**Provided information:**
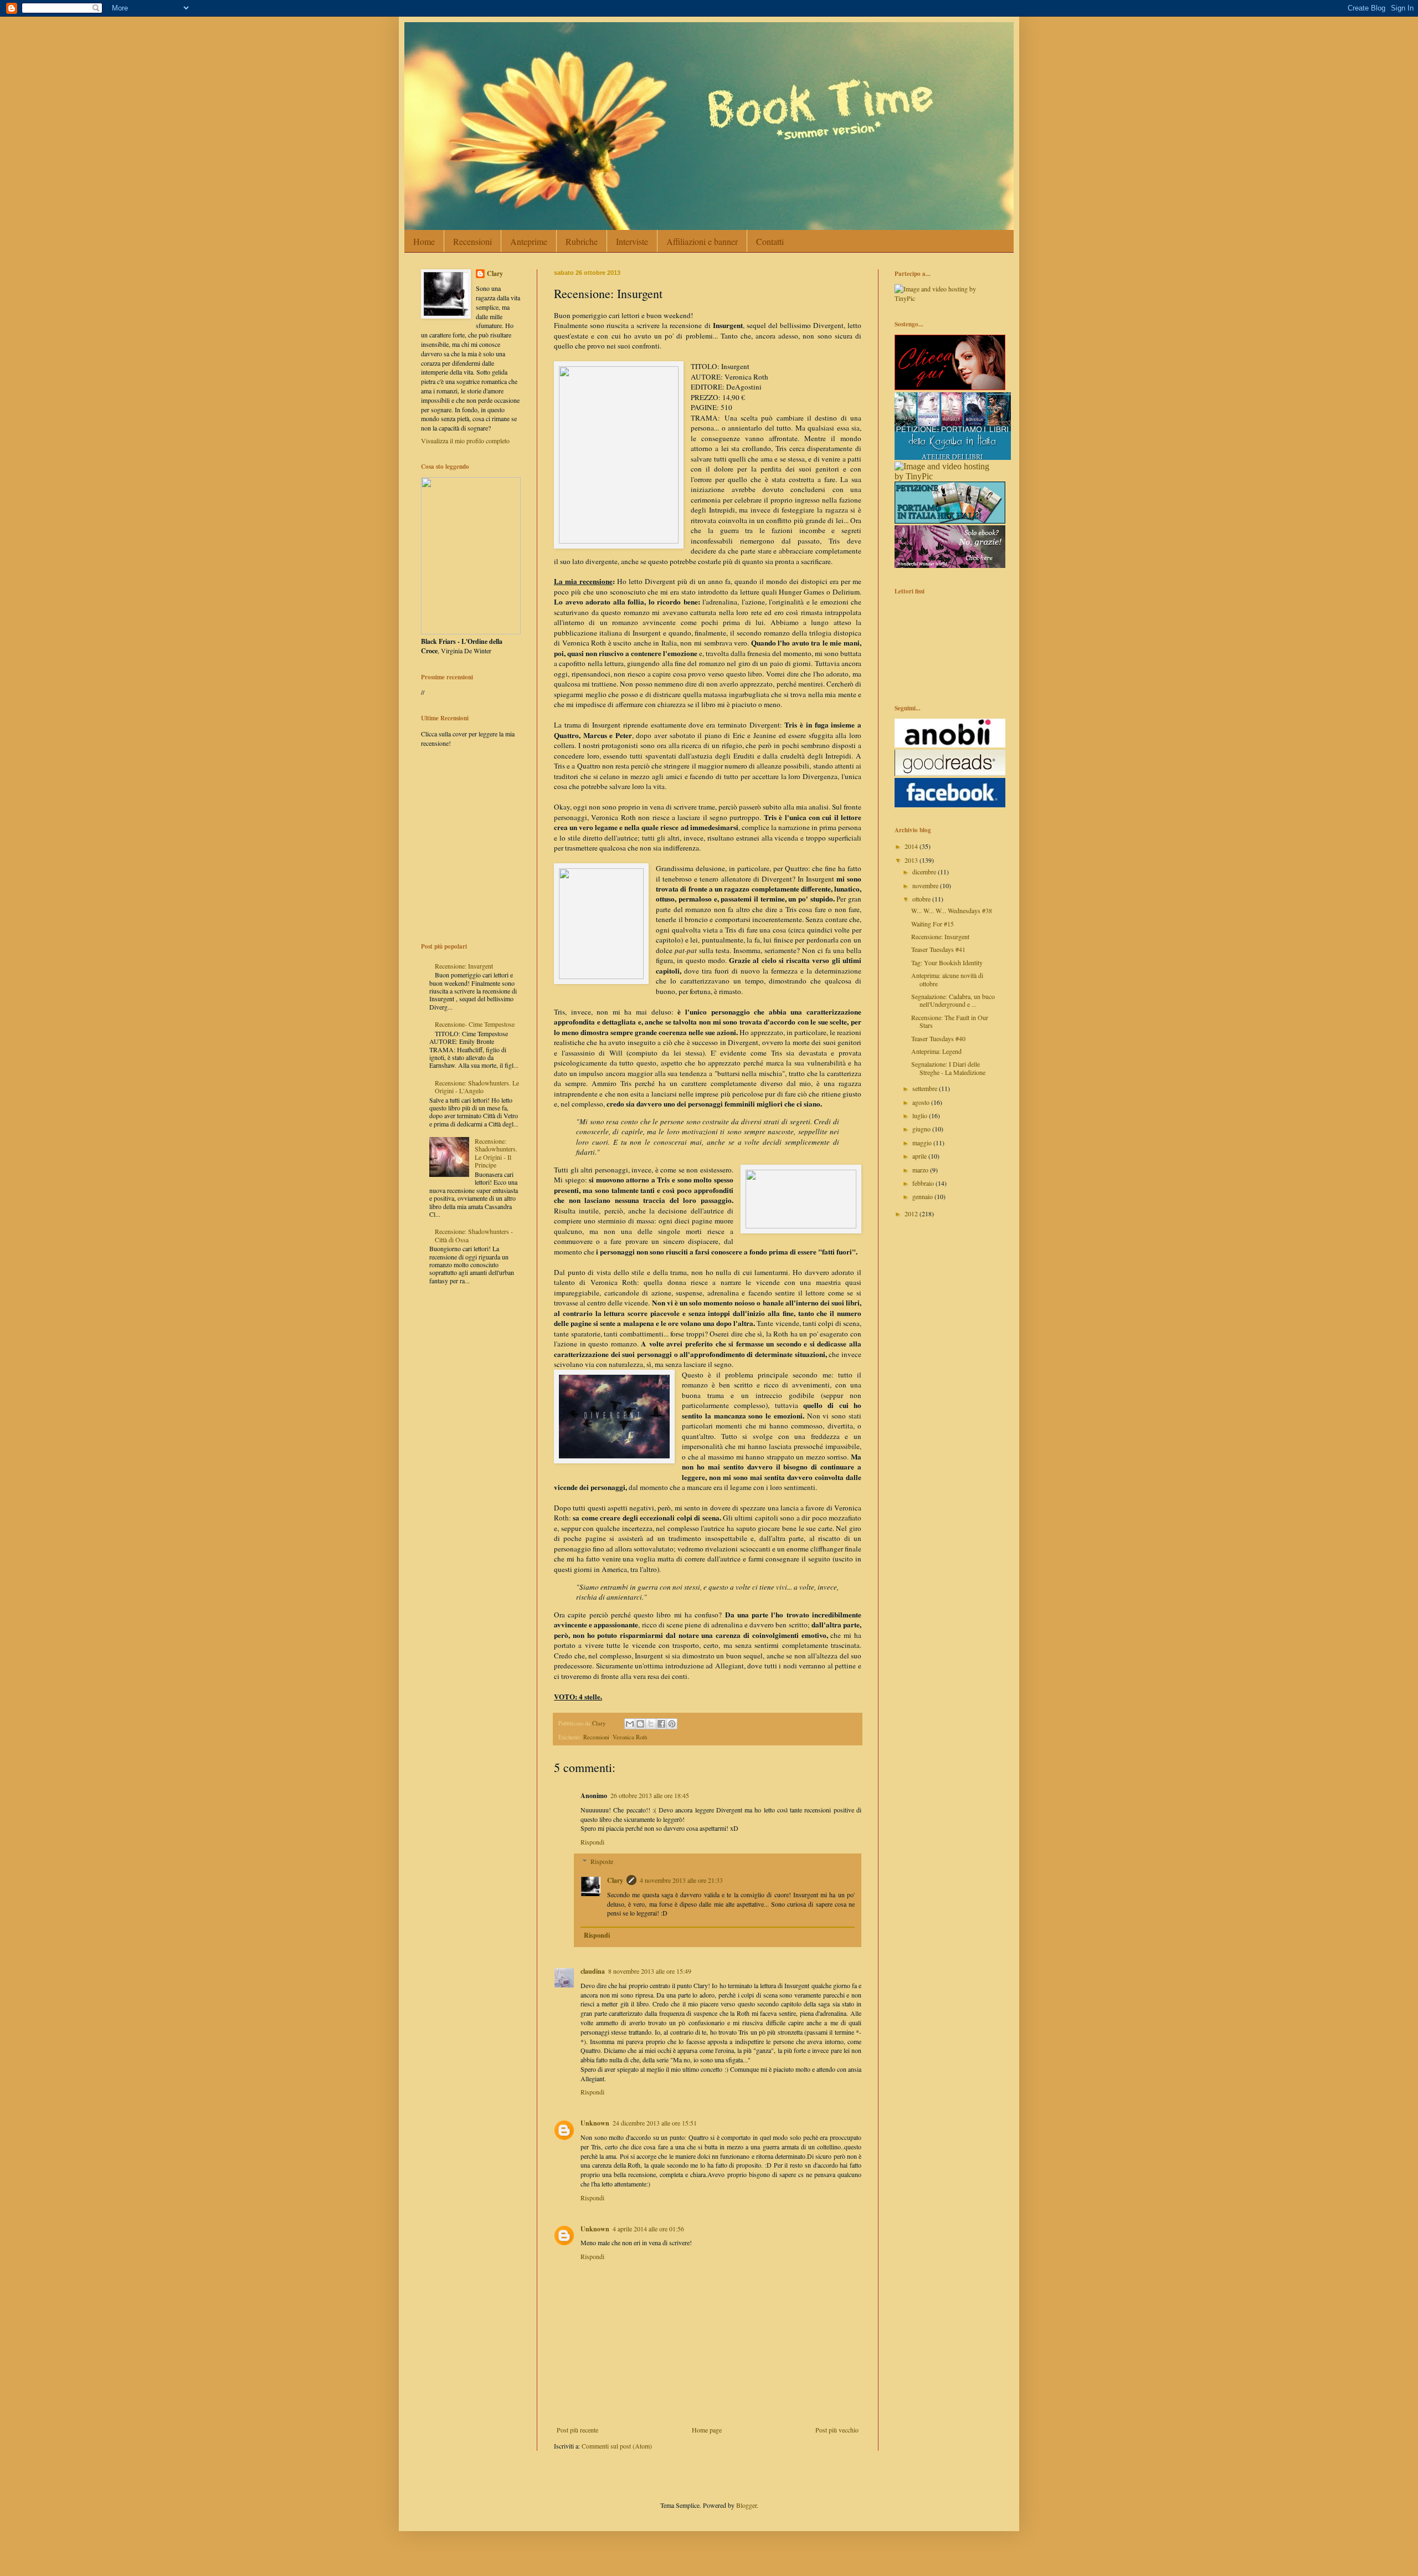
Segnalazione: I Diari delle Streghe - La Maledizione (948, 1067)
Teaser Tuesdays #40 (938, 1038)
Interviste (632, 241)
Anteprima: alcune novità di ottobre (947, 979)
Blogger (746, 2505)
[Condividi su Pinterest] (671, 1723)
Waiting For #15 (932, 923)
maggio (922, 1142)
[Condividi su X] (650, 1723)
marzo (921, 1169)
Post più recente (577, 2429)
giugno (922, 1128)
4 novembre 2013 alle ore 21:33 (681, 1880)
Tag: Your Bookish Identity (947, 962)
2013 (912, 860)
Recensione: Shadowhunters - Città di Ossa (474, 1235)
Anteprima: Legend (936, 1051)
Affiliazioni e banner (702, 241)
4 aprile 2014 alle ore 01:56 (648, 2228)
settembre (925, 1088)
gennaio (923, 1196)
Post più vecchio (837, 2429)
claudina (592, 1971)
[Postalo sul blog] (640, 1723)
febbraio (924, 1183)
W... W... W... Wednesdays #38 (951, 910)
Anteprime (528, 241)
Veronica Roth (630, 1737)
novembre (926, 885)
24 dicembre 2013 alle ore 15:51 (655, 2122)
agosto (921, 1102)
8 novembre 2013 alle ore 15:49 (649, 1970)
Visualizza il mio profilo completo (465, 440)
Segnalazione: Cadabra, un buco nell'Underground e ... (953, 1000)
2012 (912, 1213)
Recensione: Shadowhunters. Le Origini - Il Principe (496, 1152)
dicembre (925, 871)
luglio (920, 1115)
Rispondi (592, 1841)
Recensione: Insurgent (464, 965)
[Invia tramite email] (629, 1723)
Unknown (594, 2123)
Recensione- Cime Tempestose (475, 1024)
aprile (920, 1155)
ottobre (922, 898)
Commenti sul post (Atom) (617, 2445)
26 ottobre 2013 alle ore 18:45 (649, 1795)
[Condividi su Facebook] (661, 1723)
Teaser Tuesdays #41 (938, 949)
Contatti (770, 241)
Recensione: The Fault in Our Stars (949, 1021)
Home (424, 241)
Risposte (601, 1861)
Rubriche (582, 241)
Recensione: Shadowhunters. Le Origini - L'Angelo (477, 1086)
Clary (615, 1880)
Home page (707, 2429)
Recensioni (472, 241)
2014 (912, 846)
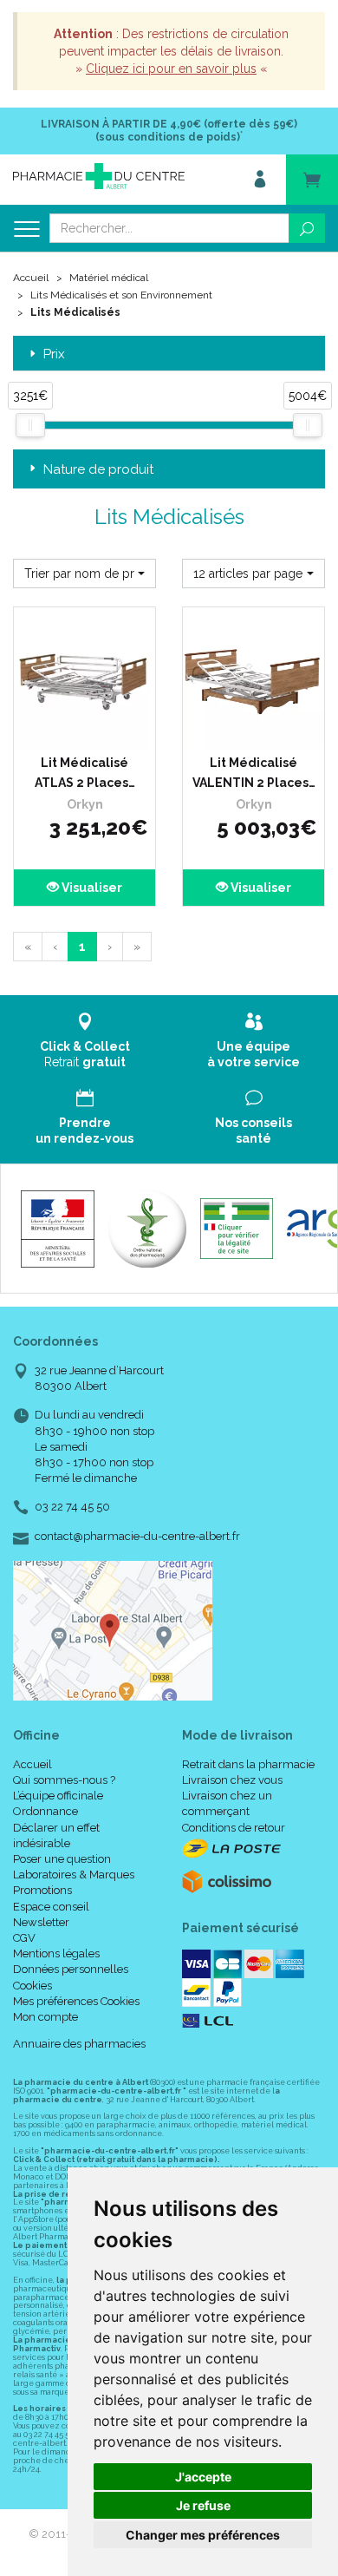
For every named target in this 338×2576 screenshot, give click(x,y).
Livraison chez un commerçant (227, 1803)
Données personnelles (70, 1969)
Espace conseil (51, 1906)
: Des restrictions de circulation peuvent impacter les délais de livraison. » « (171, 51)
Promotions (42, 1890)
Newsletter (41, 1922)
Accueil (31, 278)
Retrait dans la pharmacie (248, 1764)
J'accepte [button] (203, 2476)
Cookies (32, 1985)
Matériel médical (108, 278)
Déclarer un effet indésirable (56, 1835)
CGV (24, 1937)
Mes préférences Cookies (76, 2001)
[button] (84, 573)
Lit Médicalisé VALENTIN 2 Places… (253, 772)
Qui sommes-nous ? (64, 1779)
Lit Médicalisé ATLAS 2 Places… (85, 772)
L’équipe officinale (58, 1795)
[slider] (30, 425)
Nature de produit (98, 469)
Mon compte (45, 2016)
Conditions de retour (233, 1827)
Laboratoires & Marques (73, 1874)
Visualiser (90, 888)
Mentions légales (56, 1953)
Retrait (85, 1054)
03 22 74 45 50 (72, 1506)
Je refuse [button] (203, 2505)
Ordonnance (45, 1811)
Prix (54, 354)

**What is expected:** Only the text of the records belongs in your answer, copied exactly as it appears above.

**Answer for this exercise:**
Segnalazione: I Diari delle Streghe - La Maledizione (948, 1067)
Teaser Tuesdays #40 (938, 1038)
Interviste (632, 241)
Anteprima: alcune novità di ottobre (947, 979)
Blogger (746, 2505)
[Condividi su Pinterest] (671, 1723)
Waiting For #15 (932, 923)
maggio (922, 1142)
[Condividi su X] (650, 1723)
marzo (921, 1169)
Post più recente (577, 2429)
giugno (922, 1128)
4 novembre 2013 alle ore 21:33 (681, 1880)
Tag: Your Bookish Identity (947, 962)
2013 (912, 860)
Recensione: Shadowhunters - Città di Ossa (474, 1235)
Anteprima: Legend (936, 1051)
Affiliazioni e banner (702, 241)
4 aprile 2014 alle ore 01:56 (648, 2228)
settembre (925, 1088)
gennaio (923, 1196)
Post più vecchio (837, 2429)
claudina (592, 1971)
[Postalo sul blog] (640, 1723)
febbraio (924, 1183)
W... W... W... Wednesdays #38 (951, 910)
Anteprime (528, 241)
Veronica Roth (630, 1737)
novembre (926, 885)
24 dicembre 2013 alle ore 15:51 (655, 2122)
agosto (921, 1102)
8 novembre 2013 alle ore 15:49 (649, 1970)
Visualizza il mio profilo completo (465, 440)
Segnalazione: Cadabra, un buco nell'Underground e ... (953, 1000)
2012 (912, 1213)
Recensione: Shadowhunters. Le Origini - Il Principe (496, 1152)
dicembre (925, 871)
luglio (920, 1115)
Rispondi (592, 1841)
Recensione: Insurgent (464, 965)
[Invia tramite email] (629, 1723)
Unknown (594, 2123)
Recensione- Cime Tempestose (475, 1024)
aprile (920, 1155)
ottobre (922, 898)
Commenti sul post (Atom) (617, 2445)
26 ottobre 2013 alle ore 18:45 (649, 1795)
[Condividi su Facebook] (661, 1723)
Teaser Tuesdays #41 (938, 949)
Contatti (770, 241)
Recensione: The Fault in Our Stars (949, 1021)
Home (424, 241)
Risposte (601, 1861)
Rubriche (582, 241)
Recensione: Shadowhunters. Le Origini - L'Angelo (477, 1086)
Clary (615, 1880)
Home page (707, 2429)
Recensioni (472, 241)
2014 (912, 846)
For every named target in this 338×2576 screenshot, give click(x,y).
Livraison chez un commerçant (227, 1803)
Données personnelles (70, 1969)
Espace conseil (51, 1906)
: Des restrictions de circulation peuvent impacter les délais de livraison. » « (171, 51)
Promotions (42, 1890)
Newsletter (41, 1922)
Accueil (31, 278)
Retrait dans la pharmacie (248, 1764)
J'accepte [button] (203, 2476)
Cookies (32, 1985)
Matériel médical (108, 278)
Déclarer un effet indésirable (56, 1835)
CGV (24, 1937)
Mes préférences Cookies (76, 2001)
[button] (84, 573)
Lit Médicalisé VALENTIN 2 Places… (253, 772)
Qui sommes-nous ? (64, 1779)
Lit Médicalisé ATLAS 2 Places… (85, 772)
L’équipe officinale (58, 1795)
[slider] (30, 425)
Nature de produit (98, 469)
Mon compte (45, 2016)
Conditions de retour (233, 1827)
Laboratoires & Marques (73, 1874)
Visualiser (90, 888)
Mentions légales (56, 1953)
Retrait (85, 1054)
03 22 74 45 50 (72, 1506)
Je refuse [button] (203, 2505)
Ordonnance (45, 1811)
Prix (54, 354)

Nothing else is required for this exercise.